Start of Records provided

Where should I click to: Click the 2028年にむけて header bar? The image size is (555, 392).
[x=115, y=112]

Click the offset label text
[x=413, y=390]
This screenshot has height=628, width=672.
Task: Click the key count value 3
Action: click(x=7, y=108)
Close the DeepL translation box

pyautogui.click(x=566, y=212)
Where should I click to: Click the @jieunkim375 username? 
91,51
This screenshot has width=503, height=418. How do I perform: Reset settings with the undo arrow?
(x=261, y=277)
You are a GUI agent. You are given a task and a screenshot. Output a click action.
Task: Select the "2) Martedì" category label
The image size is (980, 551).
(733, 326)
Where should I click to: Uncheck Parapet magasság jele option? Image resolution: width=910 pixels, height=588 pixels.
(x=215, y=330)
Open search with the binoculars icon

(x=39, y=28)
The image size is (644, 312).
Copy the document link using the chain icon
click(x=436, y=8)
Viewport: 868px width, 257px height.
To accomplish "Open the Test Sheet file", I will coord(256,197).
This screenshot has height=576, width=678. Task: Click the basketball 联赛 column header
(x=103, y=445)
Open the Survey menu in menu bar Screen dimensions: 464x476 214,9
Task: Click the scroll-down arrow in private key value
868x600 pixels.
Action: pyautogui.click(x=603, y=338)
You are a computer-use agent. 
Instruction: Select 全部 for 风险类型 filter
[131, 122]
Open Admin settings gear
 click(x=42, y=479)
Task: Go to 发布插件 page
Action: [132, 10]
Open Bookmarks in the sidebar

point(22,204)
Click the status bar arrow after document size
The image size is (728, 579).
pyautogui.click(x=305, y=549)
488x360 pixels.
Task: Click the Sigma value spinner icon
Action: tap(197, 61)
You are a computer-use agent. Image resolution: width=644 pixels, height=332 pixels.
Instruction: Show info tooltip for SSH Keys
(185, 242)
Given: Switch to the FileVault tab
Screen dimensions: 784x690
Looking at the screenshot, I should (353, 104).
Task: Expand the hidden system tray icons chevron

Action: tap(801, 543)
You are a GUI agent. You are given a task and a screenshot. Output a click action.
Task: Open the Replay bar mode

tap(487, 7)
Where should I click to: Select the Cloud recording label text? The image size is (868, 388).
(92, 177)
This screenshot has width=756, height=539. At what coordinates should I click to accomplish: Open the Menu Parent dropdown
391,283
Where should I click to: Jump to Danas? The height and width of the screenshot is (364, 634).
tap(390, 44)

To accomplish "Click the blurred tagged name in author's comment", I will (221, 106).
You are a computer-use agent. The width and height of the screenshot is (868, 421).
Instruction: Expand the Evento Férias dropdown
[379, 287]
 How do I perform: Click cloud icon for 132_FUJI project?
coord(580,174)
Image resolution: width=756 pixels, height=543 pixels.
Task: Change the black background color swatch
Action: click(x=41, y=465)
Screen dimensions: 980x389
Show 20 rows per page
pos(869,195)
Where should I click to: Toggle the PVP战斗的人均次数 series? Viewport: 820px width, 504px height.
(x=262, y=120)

End of Records provided

_Exercise directions_.
Extract every line containing the string "computer" from the material.

_Response_.
You are a computer-use agent. 
You are a computer-use agent. Image resolution: width=644 pixels, height=332 pixels.
You are a computer-use agent. The width and height of the screenshot is (868, 421).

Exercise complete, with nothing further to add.